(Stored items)
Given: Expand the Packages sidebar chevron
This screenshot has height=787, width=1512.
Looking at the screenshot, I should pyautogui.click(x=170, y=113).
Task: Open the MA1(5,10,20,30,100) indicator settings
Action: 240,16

● Problem description: Repeat back the data above, exact to the last character.

● Finished task:
Given: Expand the Packages sidebar chevron
This screenshot has height=787, width=1512.
Looking at the screenshot, I should pyautogui.click(x=170, y=113).
Task: Open the MA1(5,10,20,30,100) indicator settings
Action: 240,16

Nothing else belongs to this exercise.